Cagliari, solo un pari contro la Capitolina Marconi. Vacca furioso con la squadra

Dall’altare alla polvere. Fa tutto il Cagliari Futsal nel 6 a 6 andato in scena al PalaConi contro la Capitolina Marconi. Fa male la seconda di ritorno ai rossoblu che gettano al vento, incredibilmente, una sfida già vinta sino a metà ripresa col parziale di 5-1. Poi il blackout mentale e il regalo agli ospiti che ringraziano, e portano a casa un pari insperato. Quella di oggi era una sfida che aveva una valenza capitale per entrambe le squadre invischiate nella zona retrocessione. A uscirne peggio è certamente il Cagliari che, seppur senza sconfitta, torna a casa con mille recriminazioni e un grande peso sulla coscienza con l’harakiri dopo i 4 gol di vantaggio messi da parte fino al 10° della ripresa. Poi c’è il buio inspiegabile, il calo di concentrazione e la frittata che vale tre gol regalati agli ospiti in un minuto, sino all’errore finale (sul 6-5 per i rossoblu) che vale il pari alla Capitolina Marconi. La gara finisce con i mugugni del pubblico che abbandona il PalaConi mentre sul tabellone appare il 6 pari.

IL PRESIDENTE. Duro il presidente Marco Vacca a fine partita. “Dopo 29 anni di presidenza questa è la prima volta che lascio il campo prima del fischio dell arbitro – dice – mi sono vergognato per errori che in un trentennio di dirigenza non avevo mai visto in una sola gara, frutto di scarsa concentrazione e poco amore per la maglia che i ragazzi indossano”. Secondo Vacca “ormai ogni nostra gara nei minuti finali è una sofferenza infinita e al di là del risultato abbiamo un calo di concentrazione imbarazzante e stranamente lo abbiamo quando il risultato sembra essere in congelatore tanto che ogni volta riusciamo a farci male da soli: Non lo accetto più – aggiunge – andrà preso qualche provvedimento ed è quello che, a mente fredda, faremo”. Per il numero uno rossoblu c’è anche un riferimento al mercato. “Ho scelto di non fare interventi nella finestra di mercato appena chiusa perché mi fidavo di questa squadra ma ora ho capito che ho sbagliato – conclude – forse avrei dovuto far mercato soprattutto in uscita e integrare la rosa con qualche nuovo giocatore”.
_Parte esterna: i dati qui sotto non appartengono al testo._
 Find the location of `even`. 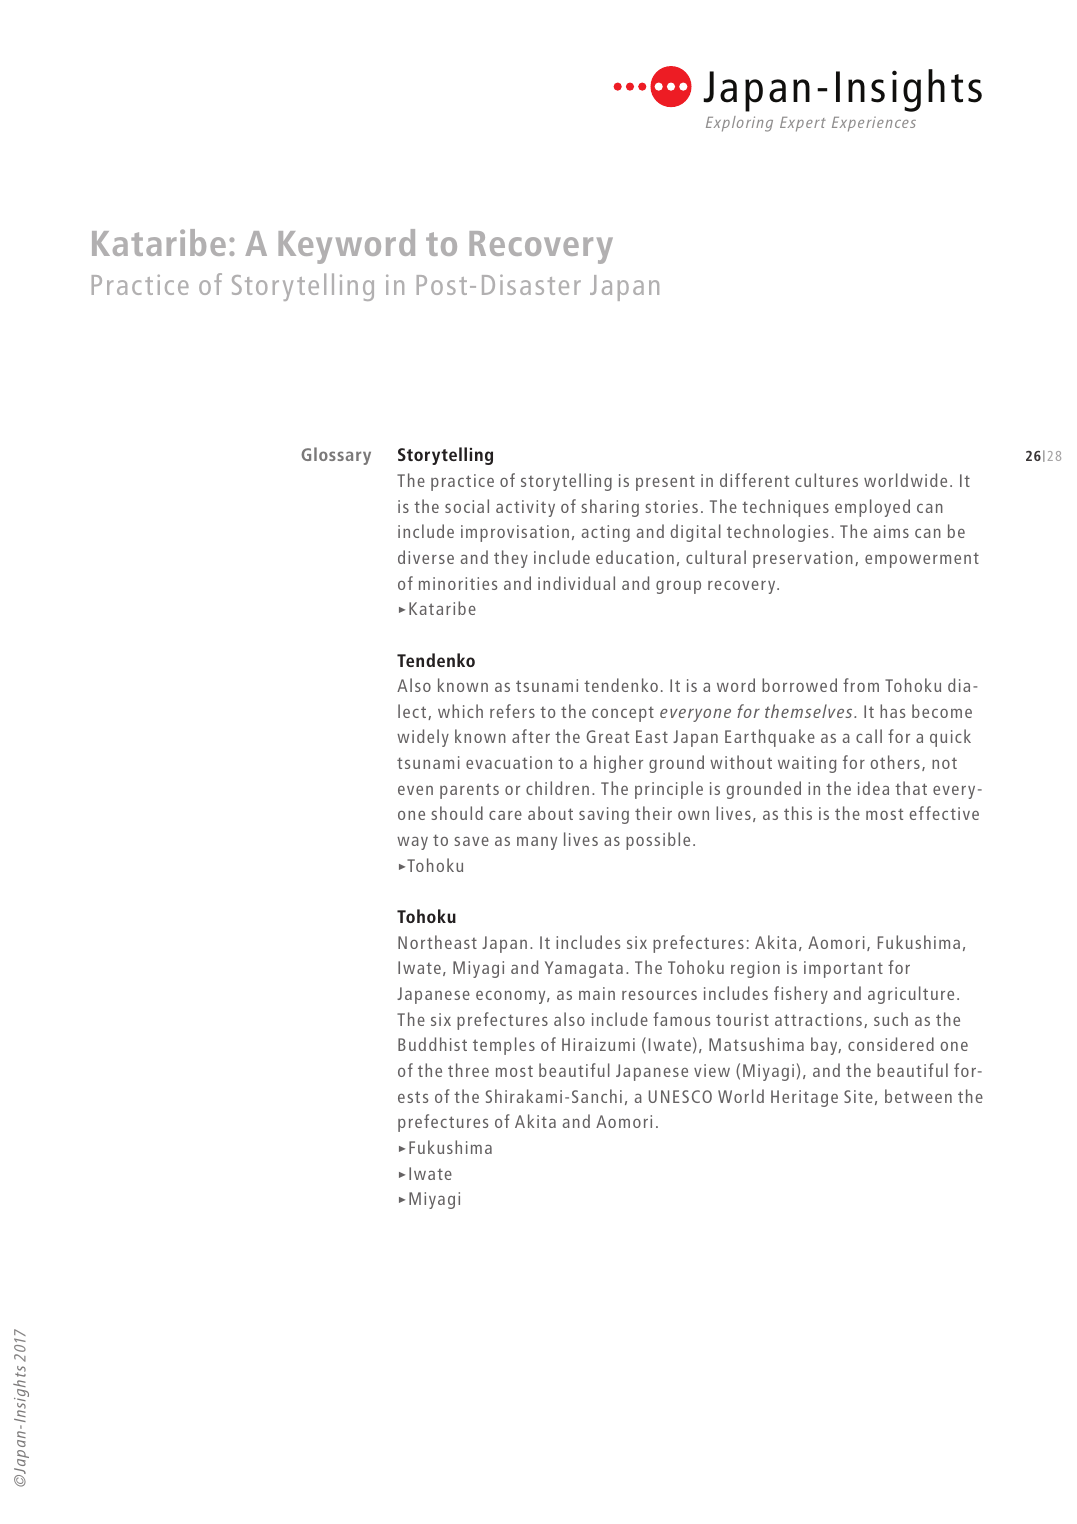

even is located at coordinates (415, 790).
LA GARA. Eppure la partita si era aperta nel migliore dei modi. Cagliari in vantaggio dopo 6 minuti con l’autogol di Alfonso che si vede carambolare sui piedi un tiro di Serginho (1-0). Poco dopo il quindicesimo, c’è spazio per il raddoppio siglato Dessì, pronto a sparare in porta di sinistro dopo azione di calcio d’angolo (2-0). Gli ospiti vengono su alla distanza e arriva la rete di Russo (17’31”) dopo una sgroppata in velocità sulla fascia sinistra e il diagonale sul palo opposto (2-1). Prima del fischio del primo tempo è Bonfin a rimettere le cose in chiaro con un tap-in vincente su assist di Dessì. La ripresa si apre come meglio non si potrebbe. Pronti-via e il Cagliari è già sul 4 a 1 grazie al bolide dalla distanza di capitan Serginho che sorprende tutti, a due secondi dall’avvio. Passano altri 3 minuti e Mura arriva al tiro per il gol che vale la quinta marcatura. Al 10° minuto è Ciaralli con un bolide su punizione a mettere il pallone all’incrocio (5-2) per un gol quasi estemporaneo. Ma è il preludio al disastro rossoblu. Mancano 5 minuti al termine e il Cagliari decide di uscire anzitempo dal campo con la testa offrendo alla Capitolina, ormai demoralizzata, un piatto rinvigorente. Succede tutto in un minuto. Cerchiari (15’30”) trova la porta battendo Murru sul primo palo con un bel tiro che vale il 5-3, poi ci pensa Ugherani a sfruttare l’ennesima dormita rossoblu con un contropiede magistrale, 5 a 4, infine il regalo di Murru che si addormenta col pallone consentendo all’esperto Ruebei di toccare il rinvio e farlo carambolare in gol: 5 pari. A cercare di risollevare i suoi è Serginho a 3 minuti dalla fine con il gol su rigore che vale il nuovo vantaggio. Ma neppure questo riesce a dare la vittoria al Cagliari. Mancano due secondi, Murru (espulso poi a fine gara) prova a lanciarsi dalla propria porta in contropiede ma esce dall’area con il pallone ancora tra le mani, per gli arbitri è punizione. Sugli sviluppi, il tiro è ribattuto in porta da Ugherani (6-6) che fa partire la festa della Capitolina.